Re: [PATCH] Add NESTED_STATEMENTS option to EXPLAIN

From: Zsolt Parragi <zsolt(dot)parragi(at)percona(dot)com>
To: pgsql-hackers(at)lists(dot)postgresql(dot)org
Subject: Re: [PATCH] Add NESTED_STATEMENTS option to EXPLAIN
Date: 2026-05-28 22:08:37
Message-ID: CAN4CZFN++9J0274Pj_cEit-uDx3AFMV8oNJ0Q172jM__dWk8RA@mail.gmail.com
Views: Whole Thread | Raw Message | Download mbox | Resend email
Thread:
Lists: pgsql-hackers

+<programlisting>
+EXPLAIN (ANALYZE, NESTED_STATEMENTS, FORMAT JSON) SELECT my_function();

and

+ Each nested plan is a valid JSON document that can be parsed independently.
+ The metadata headers (statement number, nesting level, query text) and the
+ summary appear as plain text between the JSON blocks.
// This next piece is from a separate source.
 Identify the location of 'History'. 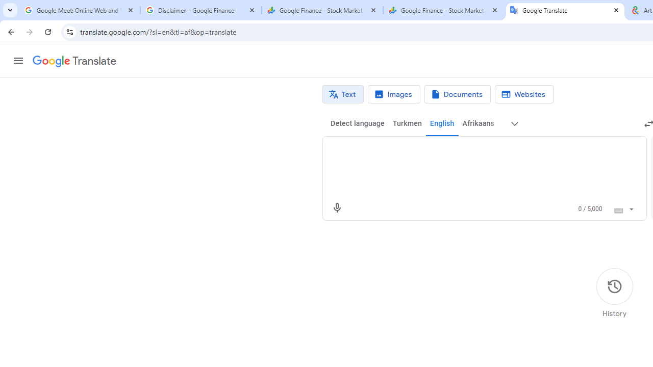
(614, 293).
The
+ <literal>Execution Time</literal> field is included inside each nested
+ plan's JSON structure when <literal>SUMMARY</literal> is enabled.
+ Percentages are shown only in the text-format summary, not inside the
+ structured plan objects.0

Are you sure this is correct? My expectation would be for FORMAT JSON
to output a valid, usable JSON document. E.g.:

bin/psql -X -t -A -d db -c "EXPLAIN (FORMAT JSON) SELECT ..." > file.json

writes a valid json file which I can then parse with any json parser.

If I do the same with NESTED_STATEMENTS, I get an invalid json. It's
not only a concatenation of multiple json documents, but also includes
additional completely non-json text in it. It seems difficult to
parse/use.

Same goes for XML/YAML.

+ if (!is_trigger && nested_exec_level == 1 &&
+ stmt_time > nested_slowest_time)
+ {
+ nested_slowest_time = stmt_time;
+ nested_slowest_num = nested_total_count;
+ }

Why is the slowest statement check limited to nesting level 1?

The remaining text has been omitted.